Sindicato dos Empregados no Comércio de Americana, Nova Odessa e Cosmópolis
Sincomerciários presente

O Sincomerciários (Americana / Nova Odessa / Cosmópolis) esteve presente na manifestação organizada pelas seis Centrais Sindicais, que reuniu dirigentes de 27 Sindicatos Filiados, no mês de março, em frente da Superintendência Regional do Trabalho em São Paulo, no centro da cidade.
O ato convocado pela UGT, Força, CSB, CTB, CUT e Nova Central, que reuniu centenas de trabalhadores, ocorreu simultaneamente em todo o país.

O presidente do Sincomerciários, Marcos Avansini, esteve junto do presidente da UGT/SP e da Federação, Luiz Carlos Motta, na manifestação contra as medidas provisórias 664 e 665, editadas pelo governo Dilma no final do ano passado para alterar regras de acesso a benefícios trabalhistas e previdenciários, como pensão por morte, auxílio-doença e seguro-desemprego.

Antes, podiam solicitar o seguro-desemprego, as pessoas que tivessem trabalhado durante os seis meses anteriores à demissão. Agora, só têm direito os que ficaram empregados por 18 meses nos últimos dois anos. O Ministério do Trabalho calcula que se a norma já estivesse valendo no ano passado, 26% das pessoas que usufruíram do seguro-desemprego não teriam conseguido.

Participaram do ato, dirigentes dos Sincomerciários de Americana, Assis, Avaré, Bauru, Botucatu, Catanduva, Cotia, Dracena, Itu, Jundiaí, Limeira, Mogi das Cruzes, Mogi Guaçu, Piracicaba, Presidente Prudente, Presidente Venceslau, Santa Bárbara d’Oeste, Santos, São José do Rio Pardo, São José do Rio Preto, São José dos Campos, São Paulo, Sertãozinho, Sorocaba e os Sinprafarmas de São Paulo, São José dos Campos e de Santos.

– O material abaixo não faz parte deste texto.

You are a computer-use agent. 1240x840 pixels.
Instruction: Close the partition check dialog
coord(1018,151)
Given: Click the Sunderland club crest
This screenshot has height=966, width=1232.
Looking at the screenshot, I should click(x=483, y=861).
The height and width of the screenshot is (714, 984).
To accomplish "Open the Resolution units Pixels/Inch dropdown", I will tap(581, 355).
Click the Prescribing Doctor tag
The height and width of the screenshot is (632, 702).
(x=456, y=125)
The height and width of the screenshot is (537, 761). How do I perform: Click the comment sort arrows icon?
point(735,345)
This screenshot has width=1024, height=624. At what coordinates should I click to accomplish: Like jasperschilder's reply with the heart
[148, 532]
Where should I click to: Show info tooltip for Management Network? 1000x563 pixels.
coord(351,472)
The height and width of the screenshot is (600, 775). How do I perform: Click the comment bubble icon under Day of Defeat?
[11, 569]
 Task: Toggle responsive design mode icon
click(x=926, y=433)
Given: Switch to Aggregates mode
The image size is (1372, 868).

Em entrevista à imprensa, durante o ato, o presidente Motta agradeceu a presença marcante dos Sindicatos Filiados à Federação e afirmou: “Esta mobilização é mais uma demonstração de unidade das Centrais contra a manobra do governo para dificultar o acesso do trabalhador a direitos históricos como o seguro-desemprego. É também uma forma de sensibilizar a sociedade. A pressão, agora, ganha peso junto aos deputados e senadores, em Brasília, onde as propostas governamentais têm de ser avaliadas. Não aceitaremos retrocessos”.

``E a vaca tossiu´´
O termo mais utilizado pelos líderes no carro de som foi "retirada de direitos dos trabalhadores”. Faixas citavam a presidente com dizeres como: "Dilma mentiu e a vaca tossiu", em referência a declarações da petista durante a campanha eleitoral no ano passado, quando afirmou que não mexeria em direitos trabalhistas "nem que a vaca tussa". O discurso do governo federal sobre as medidas é que elas não retiram direitos, apenas corrigem distorções.

Em cima de um carro de som, os sindicalistas paulistas reafirmaram que o governo recue e volte a usar os critérios antigos para concessão de seguro-desemprego e dos outros direitos. Ruy Queiroz de Amorim, presidente do Sincomerciários de Sorocaba, representante da UGT Nacional, fez um discurso contundente: “A UGT está comprometida, assim como as demais Centrais Sindicais, em marcar presença no Congresso Nacional para que as medidas provisórias sejam retiradas da pauta”.

No final do ato, os dirigentes das Centrais foram recebidos pelo superintendente regional Luiz Antonio de Medeiros, que prometeu encaminhar ao Ministério do Trabalho e Emprego dois documentos: um sobre geração de emprego e outro sobre rotatividade de mão de obra.

Fontes: Ass. de Imp. da Fecomerciários, Folha de S. Paulo e O Estado de S. Paulo.